The entries that follow should be duplicated in full, without a single alteration.
*** Recorded data Section Begins ***
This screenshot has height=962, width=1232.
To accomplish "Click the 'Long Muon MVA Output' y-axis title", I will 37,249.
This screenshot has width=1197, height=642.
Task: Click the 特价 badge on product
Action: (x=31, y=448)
*** Recorded data Section Ends ***
**Exercise solution**
This screenshot has height=962, width=1232.
To accomplish "Click the 'Long Muon MVA Output' y-axis title", I will 37,249.
This screenshot has width=1197, height=642.
Task: Click the 特价 badge on product
Action: (x=31, y=448)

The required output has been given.